• **Page extract**:
⟨

I also clearly support your right not to believe.
So stop lumping me together with your straw-man fundamentalist.
Now - can one of the great freethinkers answer the question I ask on all these posts: if your only yardstick of truth is scientific fact - how do you establish morality, compassion, and other essential human values?
And please don't waste our time with pseudo-scientific theories about how we "evolved to cooperate", or the non-scientific speculations of "evolutionary psychology".
None of that game theory garbage, either:
There are no "rational" reasons for humans to care about anything but their own pleasure and comfort, over their own lifetimes.
There are other "truths" beside scientific ones - truths more essential to our humanity than scientific facts.
Could the "progressives" stop sneering enough to address this.
Ben David at July 5, 2011 4:10 AM
Ben-David: Now - can one of the great freethinkers answer the question I ask on all these posts: if your only yardstick of truth is scientific fact - how do you establish morality, compassion, and other essential human values?
And please don't waste our time with pseudo-scientific theories about how we "evolved to cooperate", or the non-scientific speculations of "evolutionary psychology".
You answered your own question, but dismissed it as "psuedo science." The explanations of evolutionary psychology are more plausible and have rational, scientific backing than the idea that God simply instilled these intangible qualities within us.
It would be more valid to reply to your suppositions along these lines with something like, "And please don't hand us any of your mythology about how God supposedly instilled in us these intangible qualities such as cooperation and learning how to care about each other, and your non-scientific explanations about creation."
Patrick at July 5, 2011 6:33 AM
Oh, Ben-David, excuse me, but I just now noticed your comment about me being "steeped in the queer agenda."
Fuck you. That is all.

⟩

• **Items**:
⟨

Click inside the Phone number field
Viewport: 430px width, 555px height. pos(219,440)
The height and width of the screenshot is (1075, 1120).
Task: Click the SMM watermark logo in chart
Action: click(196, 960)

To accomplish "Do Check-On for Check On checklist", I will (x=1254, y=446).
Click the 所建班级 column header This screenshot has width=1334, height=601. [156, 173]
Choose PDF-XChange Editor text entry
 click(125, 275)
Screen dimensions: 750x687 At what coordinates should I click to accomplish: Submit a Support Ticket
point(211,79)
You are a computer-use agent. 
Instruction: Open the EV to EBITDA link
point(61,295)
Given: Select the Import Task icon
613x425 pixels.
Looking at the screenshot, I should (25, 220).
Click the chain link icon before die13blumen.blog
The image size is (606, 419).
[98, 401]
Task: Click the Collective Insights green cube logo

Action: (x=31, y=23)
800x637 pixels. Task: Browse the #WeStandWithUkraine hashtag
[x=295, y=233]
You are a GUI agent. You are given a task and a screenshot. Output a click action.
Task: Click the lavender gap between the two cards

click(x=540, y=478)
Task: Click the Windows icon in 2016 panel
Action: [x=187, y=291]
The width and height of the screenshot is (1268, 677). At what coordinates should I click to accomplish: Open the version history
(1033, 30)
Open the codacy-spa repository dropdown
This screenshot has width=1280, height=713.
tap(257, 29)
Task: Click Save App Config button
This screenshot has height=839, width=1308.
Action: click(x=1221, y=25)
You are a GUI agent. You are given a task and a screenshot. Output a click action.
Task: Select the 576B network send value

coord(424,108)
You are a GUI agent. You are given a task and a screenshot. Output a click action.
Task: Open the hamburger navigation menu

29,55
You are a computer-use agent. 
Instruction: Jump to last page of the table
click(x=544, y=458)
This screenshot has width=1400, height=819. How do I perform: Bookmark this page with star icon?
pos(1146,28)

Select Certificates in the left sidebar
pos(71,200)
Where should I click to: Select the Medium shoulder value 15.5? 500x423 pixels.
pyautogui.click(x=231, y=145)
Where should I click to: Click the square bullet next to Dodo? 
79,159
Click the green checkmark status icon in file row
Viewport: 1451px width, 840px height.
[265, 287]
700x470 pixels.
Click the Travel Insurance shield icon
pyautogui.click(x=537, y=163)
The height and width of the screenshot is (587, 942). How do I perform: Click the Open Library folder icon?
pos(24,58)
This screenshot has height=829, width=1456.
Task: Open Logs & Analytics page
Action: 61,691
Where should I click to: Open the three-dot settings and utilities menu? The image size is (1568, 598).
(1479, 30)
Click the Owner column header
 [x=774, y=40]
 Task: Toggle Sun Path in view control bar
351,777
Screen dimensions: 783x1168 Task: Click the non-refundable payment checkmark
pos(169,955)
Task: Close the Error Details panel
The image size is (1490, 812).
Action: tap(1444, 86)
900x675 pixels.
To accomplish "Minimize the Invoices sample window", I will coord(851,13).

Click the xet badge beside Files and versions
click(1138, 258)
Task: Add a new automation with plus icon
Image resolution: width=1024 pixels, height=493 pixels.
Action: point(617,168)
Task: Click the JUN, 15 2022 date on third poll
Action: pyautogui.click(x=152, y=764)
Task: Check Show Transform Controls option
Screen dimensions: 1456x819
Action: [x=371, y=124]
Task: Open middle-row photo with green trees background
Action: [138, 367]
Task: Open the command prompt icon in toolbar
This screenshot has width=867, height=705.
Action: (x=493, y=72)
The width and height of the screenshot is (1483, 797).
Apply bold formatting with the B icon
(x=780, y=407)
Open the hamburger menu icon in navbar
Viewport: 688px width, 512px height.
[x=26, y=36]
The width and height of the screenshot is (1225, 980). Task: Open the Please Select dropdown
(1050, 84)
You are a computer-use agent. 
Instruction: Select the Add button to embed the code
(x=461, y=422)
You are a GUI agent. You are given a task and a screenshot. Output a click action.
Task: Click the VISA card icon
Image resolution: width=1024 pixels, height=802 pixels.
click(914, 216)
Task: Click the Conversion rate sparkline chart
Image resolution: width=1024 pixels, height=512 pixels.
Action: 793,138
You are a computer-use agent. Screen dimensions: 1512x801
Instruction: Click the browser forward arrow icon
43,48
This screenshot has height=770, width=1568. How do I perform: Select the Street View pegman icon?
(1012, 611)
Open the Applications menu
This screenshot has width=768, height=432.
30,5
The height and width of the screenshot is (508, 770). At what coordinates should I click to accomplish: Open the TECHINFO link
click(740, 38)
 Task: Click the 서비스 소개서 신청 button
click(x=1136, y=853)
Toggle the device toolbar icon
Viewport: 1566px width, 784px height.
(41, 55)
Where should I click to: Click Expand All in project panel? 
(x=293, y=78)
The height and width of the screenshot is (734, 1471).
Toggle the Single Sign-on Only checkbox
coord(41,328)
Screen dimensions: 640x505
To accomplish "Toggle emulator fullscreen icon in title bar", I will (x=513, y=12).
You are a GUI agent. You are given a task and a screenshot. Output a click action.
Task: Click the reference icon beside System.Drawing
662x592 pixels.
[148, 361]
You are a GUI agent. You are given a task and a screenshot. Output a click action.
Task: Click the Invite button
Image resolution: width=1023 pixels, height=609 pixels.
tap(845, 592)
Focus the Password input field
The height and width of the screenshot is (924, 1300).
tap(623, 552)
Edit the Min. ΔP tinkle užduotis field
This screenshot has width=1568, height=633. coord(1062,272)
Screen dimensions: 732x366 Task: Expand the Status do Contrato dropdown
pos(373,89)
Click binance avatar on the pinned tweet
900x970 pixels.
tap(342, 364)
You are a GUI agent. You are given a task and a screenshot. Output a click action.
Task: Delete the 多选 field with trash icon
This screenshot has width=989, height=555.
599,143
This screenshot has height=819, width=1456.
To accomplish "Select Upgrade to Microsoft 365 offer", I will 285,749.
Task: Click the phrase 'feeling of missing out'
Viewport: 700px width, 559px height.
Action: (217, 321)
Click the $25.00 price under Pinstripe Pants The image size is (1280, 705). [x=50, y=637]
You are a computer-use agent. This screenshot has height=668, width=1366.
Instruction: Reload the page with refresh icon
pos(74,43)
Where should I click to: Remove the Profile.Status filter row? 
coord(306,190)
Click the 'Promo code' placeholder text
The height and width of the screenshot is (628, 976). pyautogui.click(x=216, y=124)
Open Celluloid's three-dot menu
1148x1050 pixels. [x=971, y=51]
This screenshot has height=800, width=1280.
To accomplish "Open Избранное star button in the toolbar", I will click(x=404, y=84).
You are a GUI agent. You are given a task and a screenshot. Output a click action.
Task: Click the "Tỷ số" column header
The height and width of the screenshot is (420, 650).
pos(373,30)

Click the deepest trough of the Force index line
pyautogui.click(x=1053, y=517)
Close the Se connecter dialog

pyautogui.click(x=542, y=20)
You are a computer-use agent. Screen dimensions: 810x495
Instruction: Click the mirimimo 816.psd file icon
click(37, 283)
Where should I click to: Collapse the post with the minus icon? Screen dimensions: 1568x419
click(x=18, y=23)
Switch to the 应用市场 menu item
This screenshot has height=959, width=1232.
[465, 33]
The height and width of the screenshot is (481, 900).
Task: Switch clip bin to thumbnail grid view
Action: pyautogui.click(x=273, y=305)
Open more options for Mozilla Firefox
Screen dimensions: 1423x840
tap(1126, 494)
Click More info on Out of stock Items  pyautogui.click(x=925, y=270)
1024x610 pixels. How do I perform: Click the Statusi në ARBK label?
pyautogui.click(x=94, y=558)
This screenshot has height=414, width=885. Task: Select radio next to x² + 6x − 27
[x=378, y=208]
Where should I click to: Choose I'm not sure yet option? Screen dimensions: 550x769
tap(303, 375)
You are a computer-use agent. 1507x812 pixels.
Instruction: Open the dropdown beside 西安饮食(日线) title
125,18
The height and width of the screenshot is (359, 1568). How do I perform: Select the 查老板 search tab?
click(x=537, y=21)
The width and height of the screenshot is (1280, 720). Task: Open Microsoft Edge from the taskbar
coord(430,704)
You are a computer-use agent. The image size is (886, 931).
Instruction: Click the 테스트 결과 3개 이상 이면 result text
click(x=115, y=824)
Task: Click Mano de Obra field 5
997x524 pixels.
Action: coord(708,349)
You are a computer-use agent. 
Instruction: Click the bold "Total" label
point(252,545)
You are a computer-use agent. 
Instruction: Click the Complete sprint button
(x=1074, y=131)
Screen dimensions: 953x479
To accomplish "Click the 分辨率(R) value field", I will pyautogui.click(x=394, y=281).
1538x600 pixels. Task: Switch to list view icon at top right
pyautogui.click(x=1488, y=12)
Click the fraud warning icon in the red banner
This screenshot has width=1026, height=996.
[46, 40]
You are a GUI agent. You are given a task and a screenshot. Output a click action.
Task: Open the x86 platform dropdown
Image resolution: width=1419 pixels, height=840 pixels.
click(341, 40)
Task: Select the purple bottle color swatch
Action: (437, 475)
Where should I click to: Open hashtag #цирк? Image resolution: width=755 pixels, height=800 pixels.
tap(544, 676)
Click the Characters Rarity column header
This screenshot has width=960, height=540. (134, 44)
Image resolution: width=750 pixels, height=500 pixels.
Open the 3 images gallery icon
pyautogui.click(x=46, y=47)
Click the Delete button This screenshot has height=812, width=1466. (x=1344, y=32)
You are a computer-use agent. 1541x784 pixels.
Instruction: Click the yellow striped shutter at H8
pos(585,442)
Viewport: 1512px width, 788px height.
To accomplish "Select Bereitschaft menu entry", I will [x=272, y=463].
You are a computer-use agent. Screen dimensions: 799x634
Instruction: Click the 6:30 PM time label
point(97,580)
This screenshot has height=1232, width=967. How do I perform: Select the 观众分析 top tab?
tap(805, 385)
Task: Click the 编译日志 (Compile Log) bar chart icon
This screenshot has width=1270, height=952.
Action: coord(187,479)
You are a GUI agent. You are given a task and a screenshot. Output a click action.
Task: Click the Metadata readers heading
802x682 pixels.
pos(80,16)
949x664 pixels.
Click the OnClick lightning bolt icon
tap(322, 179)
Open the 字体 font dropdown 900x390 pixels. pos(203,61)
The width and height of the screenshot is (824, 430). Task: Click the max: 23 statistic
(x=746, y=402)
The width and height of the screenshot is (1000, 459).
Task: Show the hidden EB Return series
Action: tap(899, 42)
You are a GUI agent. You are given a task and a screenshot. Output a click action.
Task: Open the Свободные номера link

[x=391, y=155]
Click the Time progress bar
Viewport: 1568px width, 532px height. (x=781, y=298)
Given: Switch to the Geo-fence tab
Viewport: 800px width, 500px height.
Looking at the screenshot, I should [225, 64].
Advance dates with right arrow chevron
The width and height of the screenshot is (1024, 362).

⟩

• **Written tasks**:
a) Return the entries word for word, from the first line of the entries through the line that contains "point(211,79)".
b) Extend the comment thread on science and morality beyond its final line.

• **Responses**:
a)
Click inside the Phone number field
Viewport: 430px width, 555px height. pos(219,440)
The height and width of the screenshot is (1075, 1120).
Task: Click the SMM watermark logo in chart
Action: click(196, 960)

To accomplish "Do Check-On for Check On checklist", I will (x=1254, y=446).
Click the 所建班级 column header This screenshot has width=1334, height=601. [156, 173]
Choose PDF-XChange Editor text entry
 click(125, 275)
Screen dimensions: 750x687 At what coordinates should I click to accomplish: Submit a Support Ticket
point(211,79)

b)
Patrick at July 5, 2011 6:37 AM
Amy Alkon
http://www.advicegoddess.com/archives/2011/07/04/top_10_creation.html#comment-2329304">comment from PatrickGood question, Patrick. One thing I really like about you is that you're able to read my post about non-belief in a balanced, objective way -- while believing yourself.
And you're absolutely right about evidence for evolved morality, compassion, etc.
Amy Alkon
at July 5, 2011 6:58 AM
Pshaw. Things dont exist simply because you belive in them.
100% correctamundo. And things don't NOT exist simply because you believe they don't.
lujlp, got news for ya: Carrie and Frailty are NOT documentaries, and most Christians AREN'T fire-breathing fundamentalists who want to control your precious, precious sex life.
I generally like Amy and this blog, and of course it's her property so she gets to make the rules. But so long as the Christians and other believers here are respectful toward those holding no religious beliefs, AND help foster reasonable debate, I don't understand why she's apparently so happy to seem them on the receiving end of so much vitriol from some of the atheists here. lujlp in particular seems to take it as a personal insult anywhere he sees any comment whatsoever from any openly Christian commenter.
Here's an extra two cents while I'm at it: while I certainly don't agree with everything Ben David posted above (particularly this "queer agenda" stuff-- I have no idea what that is), he made a GREAT point IMHO at 3:50am. It's one thing to be against personal lifestyle coercion... but if you think ONLY the fundie righties are guilty of this charge, you're living in as delusional a dreamland as any that the fevered minds of Pat Robertson and Fred Phelps could dream up.
qdpsteve at July 5, 2011 10:05 AM
Then again... sigh.
http://imgs.xkcd.com/comics/duty_calls.png
qdpsteve at July 5, 2011 10:19 AM
Amy, please check the spam folder. I just tried to rebut my own 10:05 comment. :-)
qdpsteve at July 5, 2011 10:20 AM
Oops... damn Amy's fast!! ;-)
qdpsteve at July 5, 2011 10:20 AM
Dang, spam bucketed again.
qdpsteve at July 5, 2011 10:39 AM
Luljp:
"Because they faithful have the termerity to tell me how to live my life."
It's always amusing when atheists/leftists (luljp - don't know or care if you're either) use this excuse to ridicule and/or persecute Jews and Christians.
Having the temerity to tell me how to live my life is apparently perfectly fine when it's the government doing it at the point of a gun.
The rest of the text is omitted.